Using sophisticated algorithms, researchers at the University of Edinburgh projected that the number of incidents in the Baghlan province would increase from 100 in 2009 to 228 in 2010.
The actual number? 222.
”Modern conflicts are characterized by an ever increasing use of information and sensing technology, resulting in vast amounts of high resolution data. Modeling and prediction of conflict, however, remain challenging tasks due to the heterogeneous and dynamic nature of the data typically available,” researchers wrote in an PNAS article abstract.
“[Nevertheless], our results show that the approach allows deeper insights into conflict dynamics and allows a strikingly statistically accurate forward prediction of armed opposition group activity in 2010, based solely on data from previous years.”
In an ironic twist highlighted by Wired’s Robert Beckhusen, the Pentagon – which attempted to suppress the WikiLeaks documents – has itself spent millions developing less than stellar predictive tools.
“DARPA’s Integrated Crisis Early Warning System actually predicts few crises. Its predecessors, which date back to the 1980s, were arguably even more inaccurate,” Beckhusen writes.
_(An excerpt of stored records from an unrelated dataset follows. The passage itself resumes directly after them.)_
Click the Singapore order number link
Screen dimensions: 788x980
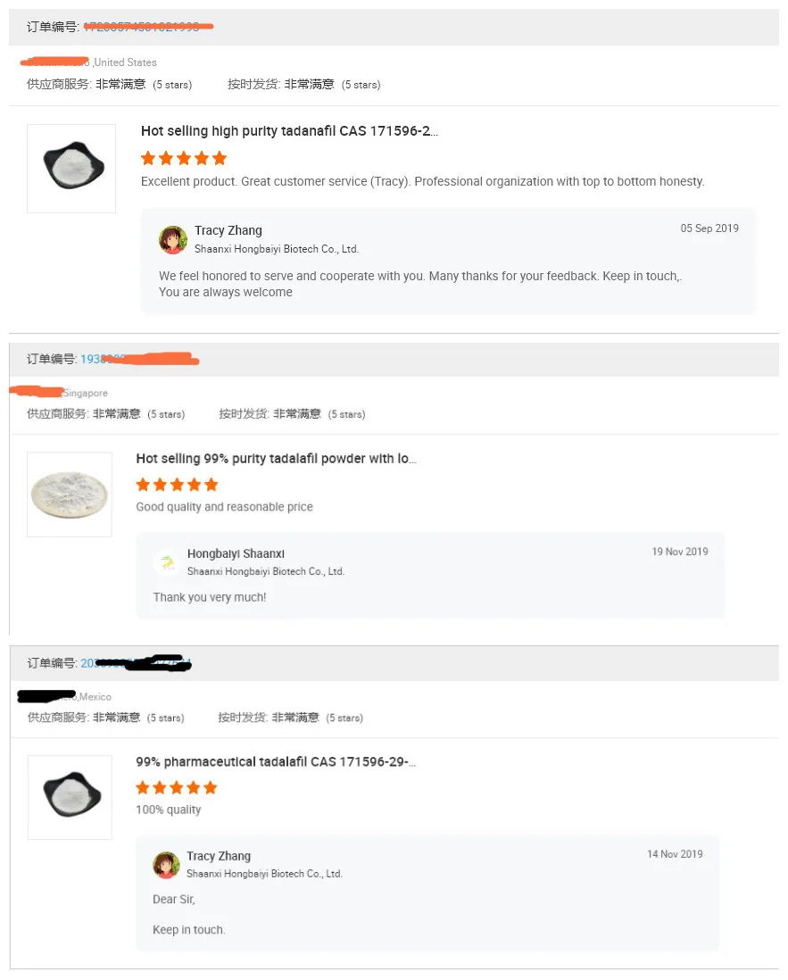coord(138,359)
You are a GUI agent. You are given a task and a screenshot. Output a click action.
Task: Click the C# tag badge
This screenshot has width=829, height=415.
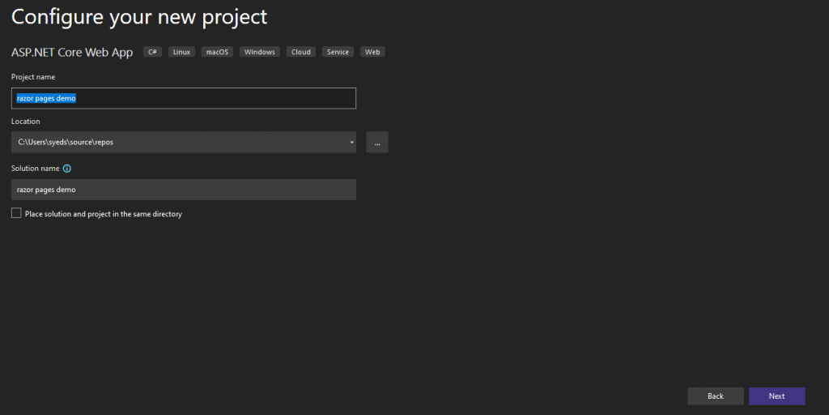tap(152, 52)
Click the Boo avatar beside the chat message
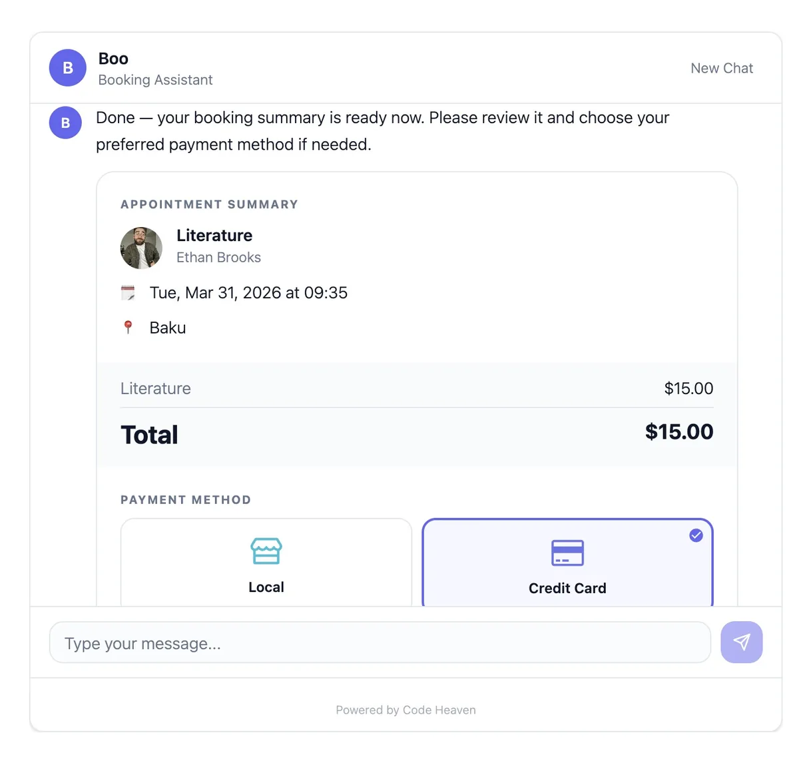The image size is (799, 759). tap(65, 123)
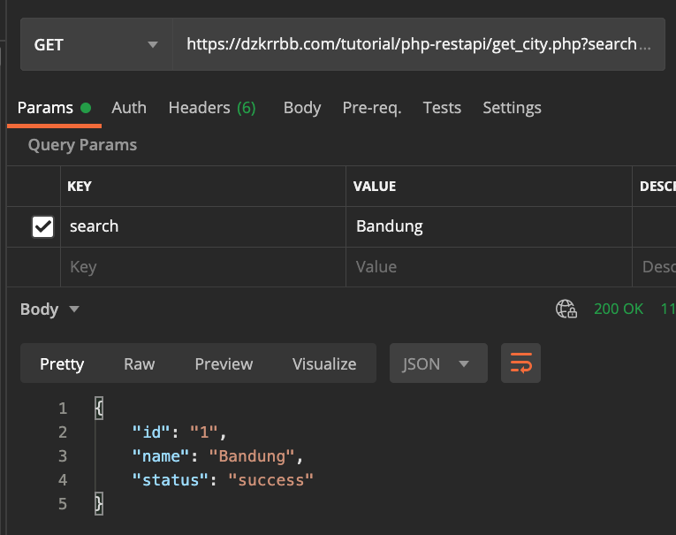Click the Visualize response button
This screenshot has width=676, height=535.
point(324,363)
“But those seek to predict big, sweeping geopolitical events. Researchers have had better luck estimating expected fatalities from the wars in Iraq and Afghanistan. But predicting violent events with news reports as data? Fail.”
Despite the above-mentioned prediction, University of Edinburgh researchers caution against jumping to conclusions in areas with high levels of volatility, suggesting that their model might be best suited to insurgent scenarios where violence is more sporadic.
“Simply stated, it might prove a better option to admit a large uncertainty about the future, than to base a policy decision on a highly uncertain prediction,” they added.